### [Problem details]
In the lines below, swap every "Screen dimensions" for "Screen size" and leave everything else the same.

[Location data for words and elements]
--- begin ---

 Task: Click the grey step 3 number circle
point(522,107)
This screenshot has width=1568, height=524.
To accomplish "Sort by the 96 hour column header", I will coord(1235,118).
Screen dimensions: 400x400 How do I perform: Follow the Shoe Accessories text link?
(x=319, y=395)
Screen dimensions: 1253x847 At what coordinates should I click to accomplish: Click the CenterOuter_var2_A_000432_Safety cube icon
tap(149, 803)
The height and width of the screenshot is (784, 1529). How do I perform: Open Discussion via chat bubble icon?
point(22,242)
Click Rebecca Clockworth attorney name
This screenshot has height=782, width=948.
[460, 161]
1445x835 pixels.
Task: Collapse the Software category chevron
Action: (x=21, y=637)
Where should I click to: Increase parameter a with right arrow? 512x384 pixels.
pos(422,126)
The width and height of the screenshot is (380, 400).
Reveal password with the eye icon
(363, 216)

--- end ---

### [Written solution]
 Task: Click the grey step 3 number circle
point(522,107)
This screenshot has width=1568, height=524.
To accomplish "Sort by the 96 hour column header", I will coord(1235,118).
Screen size: 400x400 How do I perform: Follow the Shoe Accessories text link?
(x=319, y=395)
Screen size: 1253x847 At what coordinates should I click to accomplish: Click the CenterOuter_var2_A_000432_Safety cube icon
tap(149, 803)
The height and width of the screenshot is (784, 1529). How do I perform: Open Discussion via chat bubble icon?
point(22,242)
Click Rebecca Clockworth attorney name
This screenshot has height=782, width=948.
[460, 161]
1445x835 pixels.
Task: Collapse the Software category chevron
Action: (x=21, y=637)
Where should I click to: Increase parameter a with right arrow? 512x384 pixels.
pos(422,126)
The width and height of the screenshot is (380, 400).
Reveal password with the eye icon
(363, 216)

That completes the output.